Given the importance even today of understanding assembly compilation towards low level game performance, I'm surprised he'd say this. It wasn't rendered obsolete, it was abstracted away from most of the stack. Meanwhile you need to understand assuembly even more intimately to look under the hood of a modern day game or game engine. esoteric does not mean outdated.

>AI tools will allow the best to reach even greater heights, while enabling smaller teams to accomplish more, and bring in some completely new creator demographics.

Okay, I'll believe it when I see it. You said the same about Oculus. I'm not even doubting that VR will evolve to a revolution one day. But technology's march can be slow at times.

And that's one of my top 3 problems; I think like VR's hardware barrier, AI is hitting barriers on how iterations with LLMs work. It seems industry's been brute forcing it and we clearly hit a wall already. But we haven't rethought the approach yet. We're just promising and prpmising.

>there will be far better exemplars of the medium still created by dedicated teams of passionate developers.

Depends on how legal proceedings go. At least Quake is Open Source and kinda free ( I think). The vast majority of games probbaly won't let you train that easily. They spent decades making it as hard as possible to back them up, after all.

>“don’t use power tools because they take people’s jobs” is not a winning strategy.

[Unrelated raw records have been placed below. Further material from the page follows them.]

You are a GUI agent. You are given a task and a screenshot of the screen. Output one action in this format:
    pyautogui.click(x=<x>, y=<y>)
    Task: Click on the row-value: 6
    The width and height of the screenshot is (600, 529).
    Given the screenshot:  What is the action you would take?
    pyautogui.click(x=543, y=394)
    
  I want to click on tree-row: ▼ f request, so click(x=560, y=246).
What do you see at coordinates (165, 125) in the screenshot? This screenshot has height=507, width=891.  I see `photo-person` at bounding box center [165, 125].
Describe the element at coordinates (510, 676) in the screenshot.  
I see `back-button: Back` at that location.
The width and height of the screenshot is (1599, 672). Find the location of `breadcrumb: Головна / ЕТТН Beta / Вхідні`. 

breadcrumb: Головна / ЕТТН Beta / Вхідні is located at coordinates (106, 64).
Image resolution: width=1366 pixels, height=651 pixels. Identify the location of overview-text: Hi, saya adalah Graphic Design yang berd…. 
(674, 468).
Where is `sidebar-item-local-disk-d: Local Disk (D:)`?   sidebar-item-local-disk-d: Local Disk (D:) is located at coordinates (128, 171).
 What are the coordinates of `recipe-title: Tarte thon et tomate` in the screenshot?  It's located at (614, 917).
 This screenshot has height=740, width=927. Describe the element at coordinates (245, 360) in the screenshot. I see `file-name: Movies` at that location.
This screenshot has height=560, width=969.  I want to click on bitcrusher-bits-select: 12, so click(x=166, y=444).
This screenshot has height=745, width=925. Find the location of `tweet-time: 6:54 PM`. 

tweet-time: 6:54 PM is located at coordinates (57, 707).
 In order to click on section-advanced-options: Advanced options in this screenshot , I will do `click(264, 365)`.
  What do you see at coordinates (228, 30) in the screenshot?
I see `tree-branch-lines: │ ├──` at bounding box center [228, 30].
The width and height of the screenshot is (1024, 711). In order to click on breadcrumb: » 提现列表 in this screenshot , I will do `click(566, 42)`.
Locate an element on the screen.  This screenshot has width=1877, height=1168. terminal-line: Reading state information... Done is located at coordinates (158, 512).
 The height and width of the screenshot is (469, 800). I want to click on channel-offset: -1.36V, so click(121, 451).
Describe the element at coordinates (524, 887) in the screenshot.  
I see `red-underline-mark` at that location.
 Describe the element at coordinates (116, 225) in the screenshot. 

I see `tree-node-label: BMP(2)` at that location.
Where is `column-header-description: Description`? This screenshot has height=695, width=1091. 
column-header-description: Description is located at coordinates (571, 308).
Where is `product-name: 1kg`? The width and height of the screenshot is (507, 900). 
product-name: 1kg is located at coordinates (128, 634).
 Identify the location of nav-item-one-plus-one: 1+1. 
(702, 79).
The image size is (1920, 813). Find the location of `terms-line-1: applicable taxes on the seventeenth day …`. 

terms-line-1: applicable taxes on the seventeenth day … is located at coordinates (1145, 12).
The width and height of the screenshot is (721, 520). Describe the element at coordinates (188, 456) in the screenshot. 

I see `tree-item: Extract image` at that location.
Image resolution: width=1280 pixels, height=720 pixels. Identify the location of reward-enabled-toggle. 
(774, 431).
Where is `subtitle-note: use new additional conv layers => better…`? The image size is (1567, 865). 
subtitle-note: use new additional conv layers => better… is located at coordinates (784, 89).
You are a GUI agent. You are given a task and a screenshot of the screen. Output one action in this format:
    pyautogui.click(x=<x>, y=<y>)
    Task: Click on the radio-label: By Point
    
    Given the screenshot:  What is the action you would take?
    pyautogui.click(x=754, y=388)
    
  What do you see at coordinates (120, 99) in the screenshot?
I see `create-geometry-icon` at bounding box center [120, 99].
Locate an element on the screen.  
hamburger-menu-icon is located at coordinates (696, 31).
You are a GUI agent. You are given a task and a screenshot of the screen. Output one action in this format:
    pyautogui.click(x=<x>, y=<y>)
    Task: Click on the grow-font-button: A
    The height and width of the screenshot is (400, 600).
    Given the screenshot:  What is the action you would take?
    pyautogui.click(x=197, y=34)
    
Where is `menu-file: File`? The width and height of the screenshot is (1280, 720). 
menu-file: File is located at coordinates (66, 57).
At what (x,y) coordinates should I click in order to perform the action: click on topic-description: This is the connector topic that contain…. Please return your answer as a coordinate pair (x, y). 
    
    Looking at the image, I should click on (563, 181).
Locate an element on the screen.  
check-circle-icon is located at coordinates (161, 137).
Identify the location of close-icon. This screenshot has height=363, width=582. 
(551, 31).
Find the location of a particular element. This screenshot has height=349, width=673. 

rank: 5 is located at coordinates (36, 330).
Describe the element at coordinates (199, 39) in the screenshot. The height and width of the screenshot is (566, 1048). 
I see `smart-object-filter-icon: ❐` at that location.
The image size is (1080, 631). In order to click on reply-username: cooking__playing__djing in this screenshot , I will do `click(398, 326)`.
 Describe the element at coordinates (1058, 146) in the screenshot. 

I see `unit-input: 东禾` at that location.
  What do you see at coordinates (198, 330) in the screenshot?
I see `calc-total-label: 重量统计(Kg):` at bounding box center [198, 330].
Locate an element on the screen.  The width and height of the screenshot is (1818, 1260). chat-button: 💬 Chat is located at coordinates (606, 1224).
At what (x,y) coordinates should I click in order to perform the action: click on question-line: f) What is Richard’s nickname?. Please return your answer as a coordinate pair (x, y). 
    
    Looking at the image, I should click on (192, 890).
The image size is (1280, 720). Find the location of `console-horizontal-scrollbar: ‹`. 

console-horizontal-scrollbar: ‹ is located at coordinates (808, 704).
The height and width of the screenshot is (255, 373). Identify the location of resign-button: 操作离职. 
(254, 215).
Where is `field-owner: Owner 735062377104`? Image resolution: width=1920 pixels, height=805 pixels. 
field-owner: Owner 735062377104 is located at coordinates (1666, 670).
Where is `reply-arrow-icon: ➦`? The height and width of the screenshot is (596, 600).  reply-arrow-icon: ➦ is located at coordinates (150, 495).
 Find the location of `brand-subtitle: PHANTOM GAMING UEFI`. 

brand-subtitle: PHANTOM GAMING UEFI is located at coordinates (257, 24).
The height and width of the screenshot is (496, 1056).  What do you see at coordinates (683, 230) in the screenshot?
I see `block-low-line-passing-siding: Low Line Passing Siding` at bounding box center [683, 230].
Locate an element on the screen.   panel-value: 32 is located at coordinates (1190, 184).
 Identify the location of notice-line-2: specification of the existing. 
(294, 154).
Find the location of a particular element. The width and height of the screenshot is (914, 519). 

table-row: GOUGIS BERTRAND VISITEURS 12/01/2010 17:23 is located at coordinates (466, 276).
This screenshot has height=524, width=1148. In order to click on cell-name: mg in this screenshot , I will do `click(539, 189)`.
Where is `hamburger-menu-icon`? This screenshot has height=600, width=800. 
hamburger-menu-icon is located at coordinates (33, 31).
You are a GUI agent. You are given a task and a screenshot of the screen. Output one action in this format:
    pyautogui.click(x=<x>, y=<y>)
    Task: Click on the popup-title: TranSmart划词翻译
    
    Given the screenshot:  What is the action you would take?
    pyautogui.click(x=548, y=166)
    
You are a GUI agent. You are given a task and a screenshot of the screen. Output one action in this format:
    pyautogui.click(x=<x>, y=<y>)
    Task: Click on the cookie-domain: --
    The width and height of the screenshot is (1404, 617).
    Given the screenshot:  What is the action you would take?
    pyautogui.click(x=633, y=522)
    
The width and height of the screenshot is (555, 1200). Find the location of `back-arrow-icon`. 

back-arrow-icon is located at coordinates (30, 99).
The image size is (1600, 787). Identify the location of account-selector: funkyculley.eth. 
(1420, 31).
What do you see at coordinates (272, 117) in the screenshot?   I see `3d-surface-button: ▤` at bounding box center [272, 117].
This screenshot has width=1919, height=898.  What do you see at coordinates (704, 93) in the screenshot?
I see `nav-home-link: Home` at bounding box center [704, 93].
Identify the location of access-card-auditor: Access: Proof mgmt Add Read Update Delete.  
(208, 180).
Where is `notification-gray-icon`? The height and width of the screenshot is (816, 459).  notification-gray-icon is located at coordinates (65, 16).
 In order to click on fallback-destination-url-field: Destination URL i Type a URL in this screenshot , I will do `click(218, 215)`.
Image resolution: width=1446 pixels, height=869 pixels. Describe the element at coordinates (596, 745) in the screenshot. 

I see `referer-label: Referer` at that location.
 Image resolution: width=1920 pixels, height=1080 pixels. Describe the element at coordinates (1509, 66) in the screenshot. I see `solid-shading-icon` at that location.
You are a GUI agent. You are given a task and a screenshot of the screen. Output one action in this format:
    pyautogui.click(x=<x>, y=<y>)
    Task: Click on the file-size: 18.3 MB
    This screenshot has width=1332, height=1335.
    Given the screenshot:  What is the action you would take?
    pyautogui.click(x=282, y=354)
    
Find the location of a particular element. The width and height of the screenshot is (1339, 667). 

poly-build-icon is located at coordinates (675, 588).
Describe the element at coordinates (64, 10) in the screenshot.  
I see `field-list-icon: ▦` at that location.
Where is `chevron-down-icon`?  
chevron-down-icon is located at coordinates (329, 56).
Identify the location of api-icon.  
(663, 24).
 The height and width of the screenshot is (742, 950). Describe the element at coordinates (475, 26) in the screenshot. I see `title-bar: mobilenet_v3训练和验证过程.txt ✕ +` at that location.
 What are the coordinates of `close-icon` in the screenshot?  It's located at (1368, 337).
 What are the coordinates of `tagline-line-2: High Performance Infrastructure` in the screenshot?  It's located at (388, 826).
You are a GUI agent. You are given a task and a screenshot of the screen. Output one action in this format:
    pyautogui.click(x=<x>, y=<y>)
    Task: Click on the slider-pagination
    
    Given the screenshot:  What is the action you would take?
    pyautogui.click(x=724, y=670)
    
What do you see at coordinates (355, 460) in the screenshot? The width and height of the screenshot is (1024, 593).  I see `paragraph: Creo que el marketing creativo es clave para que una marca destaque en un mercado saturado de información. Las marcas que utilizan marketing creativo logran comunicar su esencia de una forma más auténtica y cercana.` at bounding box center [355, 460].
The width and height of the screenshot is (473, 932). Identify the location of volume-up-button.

If industry is going to fire you anyway, it's the only move. If industry worked on fostering workers instead of replacing them, they wouldn't be worried. Instead it's finally starting to unionize to protect itself.




I'm more confused but why seems to be ignoring (or just being modest?) the technical feats of Quake and Quake 2 and (what I read to be) some sort of "well we just somehow made it work, but the game development (maybe artistic) was the thing" - and I mean, he wrote them - but for Q1 and Q2 working so flawlessly, not crashing, good netcode... for the huge amount of multiplayer I think the revolutionary tech was more important than the art style, even if it pains me to say it. We also played it long after better looking games had come out.

I doubt you'd get the easy moddability into an engine with AI, one of the huge points for the longevity.